Im eigenen Rennstall sitzt ihm allerdings Cavendish vor der Nase, und das Alphamännchen von der Isle of Man hat unlängst schon mal klargestellt, dass er mit einem Teamkollegen Greipel nie zusammen im selben Rennen fahren wird.

Zumal er selbst in schlechter Form noch immer schneller sei als der Deutsche.

In Sachen Tour de France, das gibt auch Aldag offen zu, hat Cavendish durch seine zehn Etappensiege bei der Großen Schleife in den vergangenen beiden Jahren einen Bonus.

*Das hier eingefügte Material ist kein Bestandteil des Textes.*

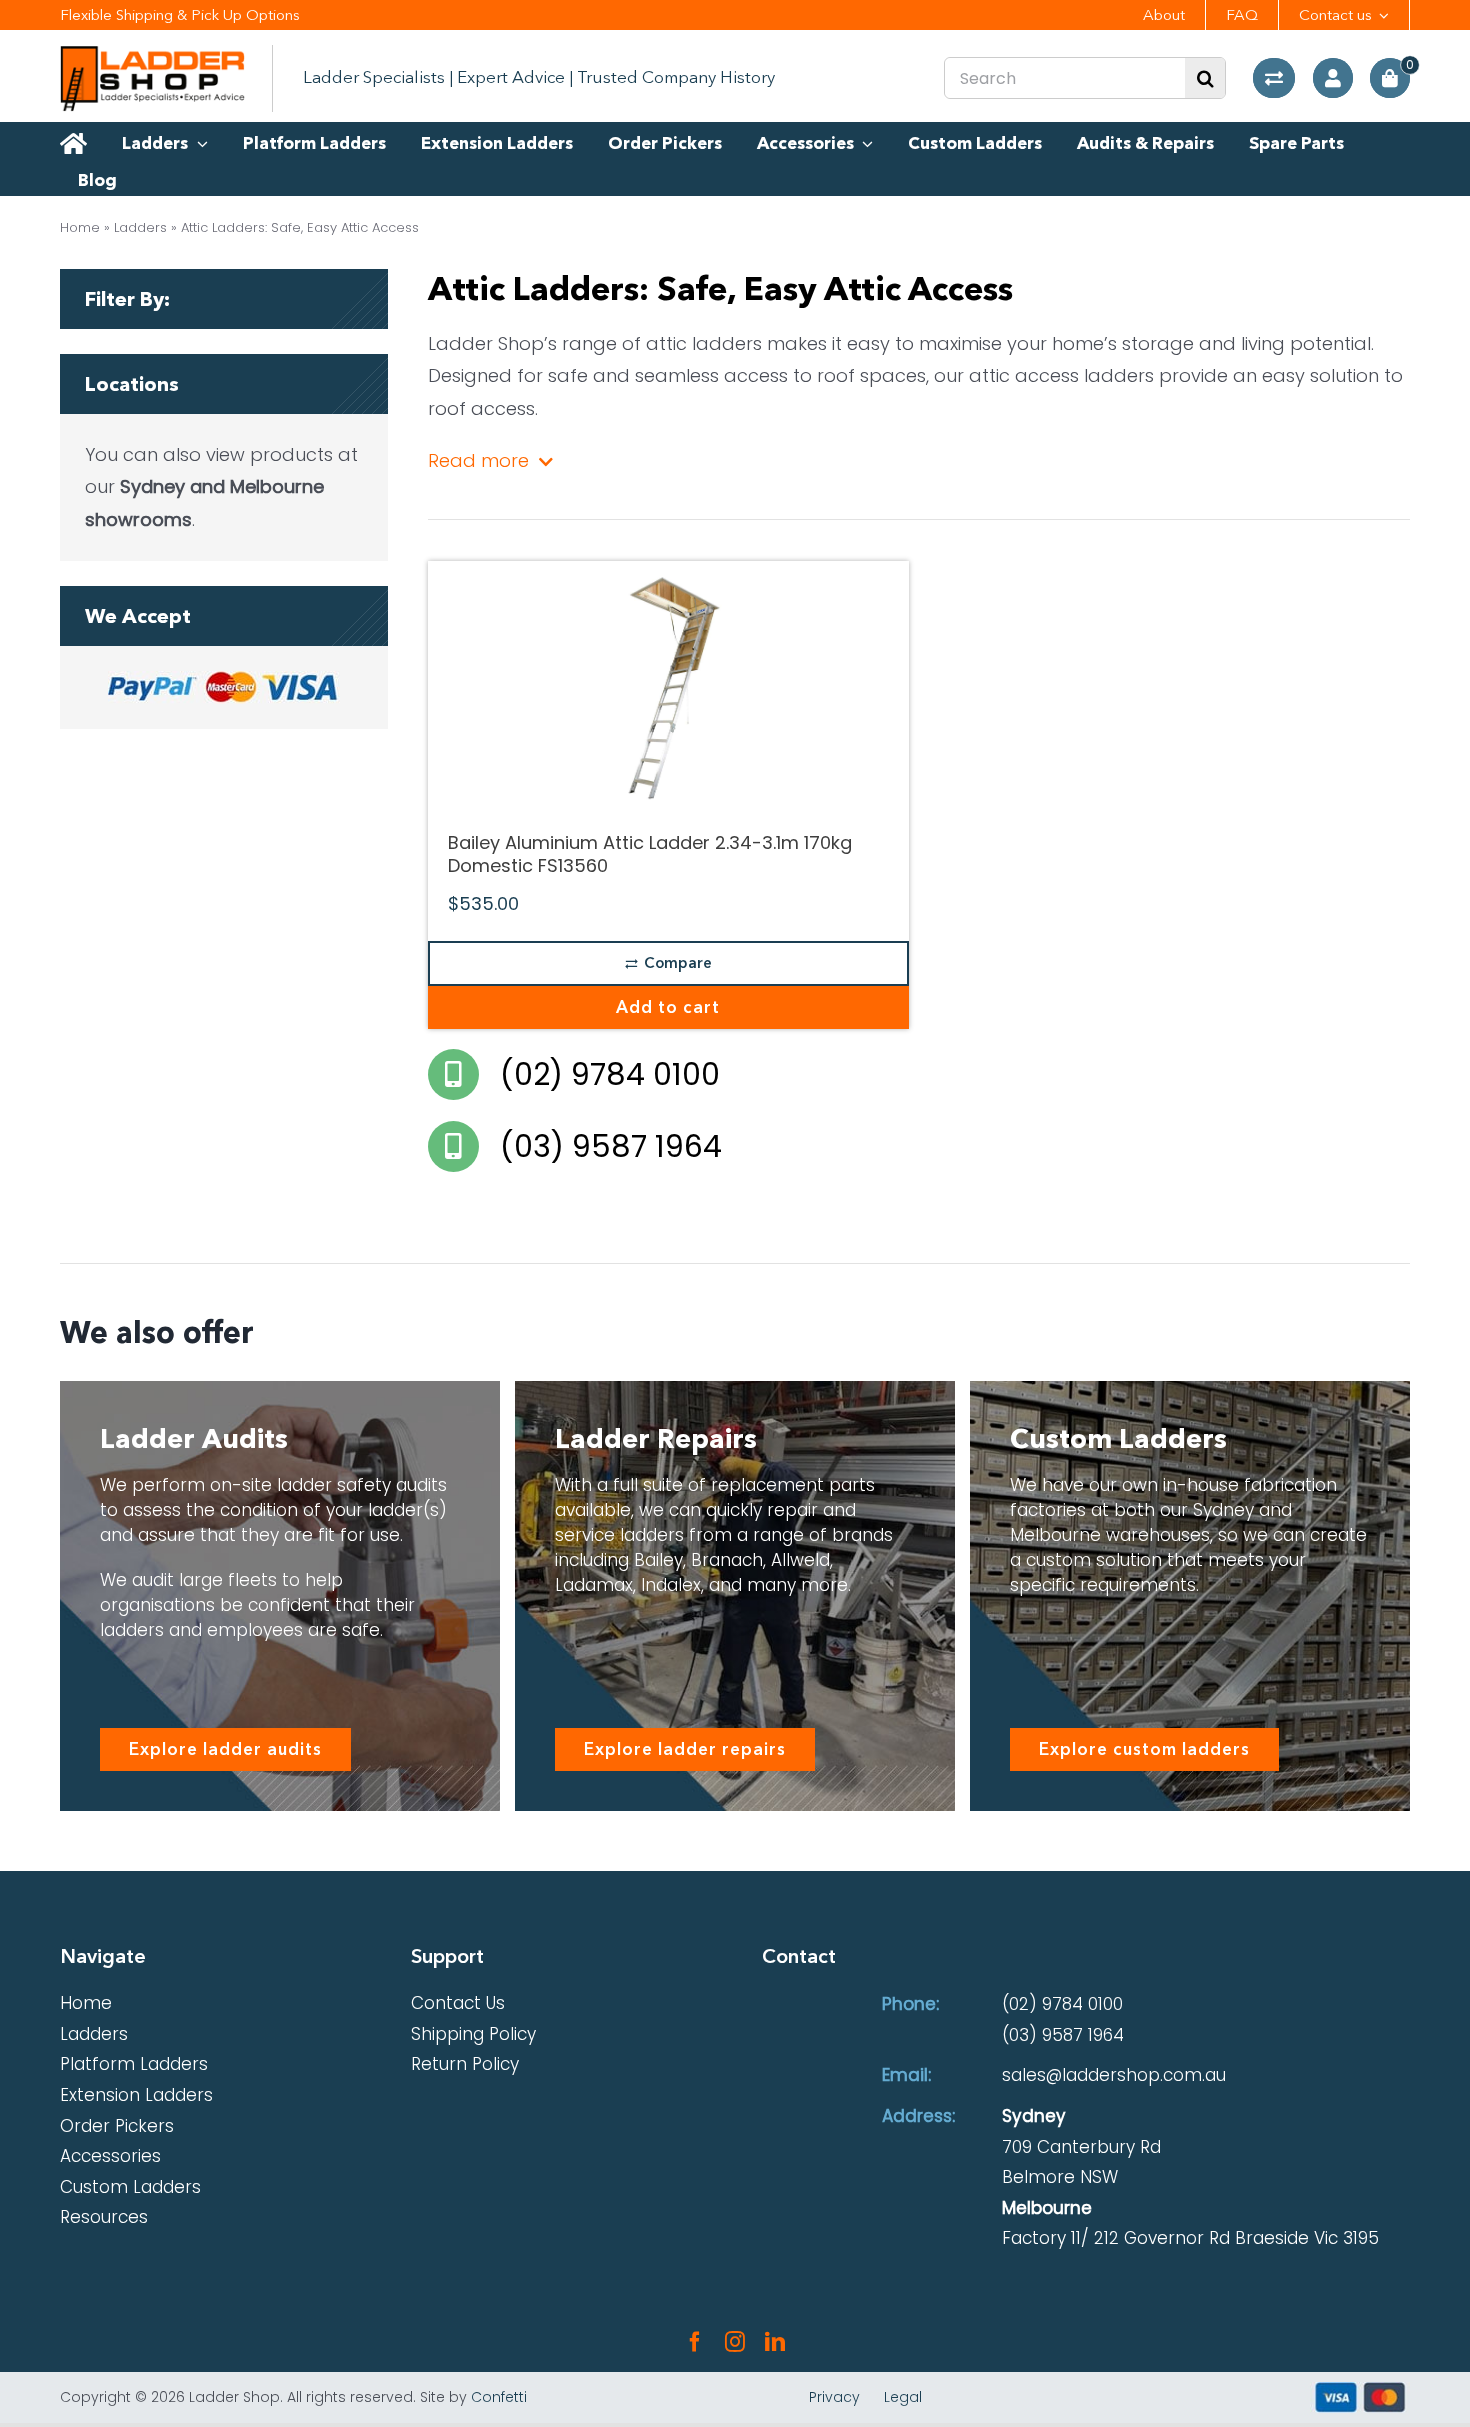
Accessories (110, 2156)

Entscheidung fällt im Juni

Zumal Columbia bei der Tour in diesem Jahr das Grüne Trikot gewinnen will und deshalb wohl ganz auf die Karte Cavendish setzt.

Der "ManXpress" ist zwar drei Jahre jünger, hat die Tour im Gegensatz zu Greipel allerdings schon dreimal bestritten.

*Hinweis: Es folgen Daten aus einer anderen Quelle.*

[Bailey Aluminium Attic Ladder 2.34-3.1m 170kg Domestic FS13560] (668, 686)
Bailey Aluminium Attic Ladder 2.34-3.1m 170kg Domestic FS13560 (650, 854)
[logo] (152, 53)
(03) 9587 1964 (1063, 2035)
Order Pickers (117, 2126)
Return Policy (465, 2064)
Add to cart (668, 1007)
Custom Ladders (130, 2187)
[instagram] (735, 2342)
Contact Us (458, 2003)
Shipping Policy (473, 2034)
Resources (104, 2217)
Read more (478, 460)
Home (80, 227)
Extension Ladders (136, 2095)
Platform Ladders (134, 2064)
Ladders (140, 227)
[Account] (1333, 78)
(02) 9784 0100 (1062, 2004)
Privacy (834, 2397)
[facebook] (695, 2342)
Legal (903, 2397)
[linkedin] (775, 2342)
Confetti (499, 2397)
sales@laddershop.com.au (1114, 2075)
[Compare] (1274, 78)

Die Entscheidung über das Tour-Team fällt im Juni, bis dahin haben die beiden besten Sprinter der Welt noch Zeit, sich zu zeigen. Greipel startet vom 8. bis 30. Mai beim Giro d'Italia, Cavendish fährt die Tour of California (16. bis 23. Mai).

Belgisches Interesse an Greipel

Erik Zabel, bei Columbia für die Talent-Entwicklung zuständig, würde beide mit zur Tour nehmen.

Sein Kumpel Aldag hat da andere Ansichten, fürchtet wohl eine offene Fehde zwischen den beiden Muskelmännern.

Es sieht somit alles nach einem Abgang Greipels aus, zumal der vom britischen Team Sky umworbene Cavendish wohl doch bei Columbia bleibt. "Wir haben mit ihm eine Vereinbarung für die nächste Saison", sagt Aldag.

Greipel könnte es nach Belgien ziehen. Omega Pharma-Lotto hat erst einen Saisonerfolg auf dem Konto und sucht dringend einen Siegfahrer. Interesse an dem Deutschen wurde bereits bekundet.